LocationTools is an open source platform developed under the direction of data scientists at the National Fire Protection Association (NFPA) that efficiently geocodes very large amounts of data. To do bulk geolocation quickly, LocationTools makes use of a suite of technologies such as Spark, Lucene, and Libpostal to conduct geocoding on a Cloudera Hadoop network. LocationTools also provides a more easily managed web API for single address geocoding that a user can easily implement using Docker. Finally, LocationTools uses U.S. Census TIGER files as its base layer of street address location data. To learn how to use LocationTools on your machine or cluster, please read the below information or visit the project webpage at https://nfpa.github.io/LocationTools.
We're looking for partners to help maintain and grow LocationTools. If you're interested, please reach out to us at [email protected]
Geocoding millions of address points is technically challenging, time consuming, and often a very expensive process. NFPA encountered those problems when geocoding fire department response information from NFIRS ( National Fire Incident Reporting System ), a data set dissemenated by annually the United States Fire Adminstration (USFA) containing information from 20,000+ fire departments across the United States. A single year of NFIRS data contains records of 20-25 million incidents that fire departments responded to, including events such as structure fires, EMS calls, and HAZMAT incidents. While individaul fire departments often collect and store geolocation data for the incidents that they respond to, the public data provdided by USFA only contains street addresses for those incidents. Complicating matters, those street addresses are often only partially filled out, leaving us with a very large amount of very messy data.

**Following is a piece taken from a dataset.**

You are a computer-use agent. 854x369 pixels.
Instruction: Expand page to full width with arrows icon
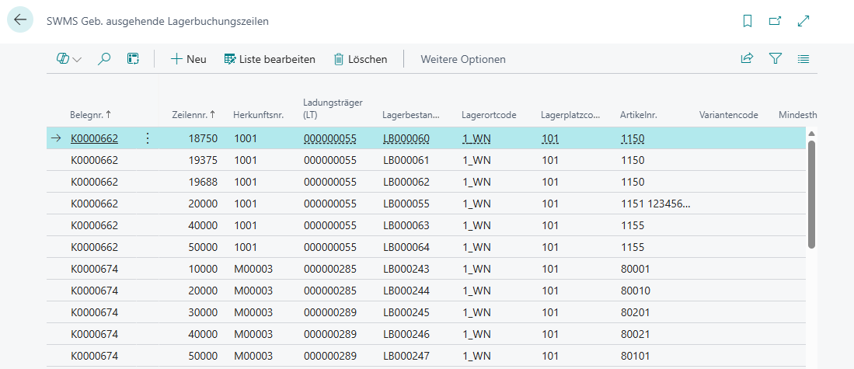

We quickly discovered that standard approaches to geocoding, either through commercial services or existing open source platforms, couldn't produce results that were accurate, fast, and cost-effective for the NFIRS data, So we launched this project, initially codenamed 'Wandering Moose', to solve some aspects of spatial analysis on huge datasets for downstream spatial analysis. Trade-offs, though, are inevitable, and focused on speed and cost at the cost of a bit accuracy. We made this tradeoff since our use cases didn't require roof-top accuracy, and being "close enough" was "good enough" for what we wanted.
Whlie this tool is initially geared towards NFIRS type dataset, we presume that it can be extended to any dataset with address fields. We provide you with sufficient documentation related to how it can be setup in different ways (WebServer or Docker) with code, examples, and sample result outputs. See the Getting Started section below for more information.
Open source tools such as POSTGIS do support geocoding, but they face signficiant execution bottleneck due to limited distribution capabilities when it comes to operating on large datasets. Therefore, geocoding millions of records becomes painful and time-consuming. To solve this problem, we wanted to scale this processing on multiple machines with multiple cores to achieve maximum throughput with least amount of latency.
Our underlying data comes from the TIGER/Line Database extensive collection of geographic and cartographic information of United States from the US Census Bureau. The shapefile includes polygon boundaries of geographic areas and features, linear features including roads and hydrography, and point features. TIGER data is freely available and does not contain any sensitive data.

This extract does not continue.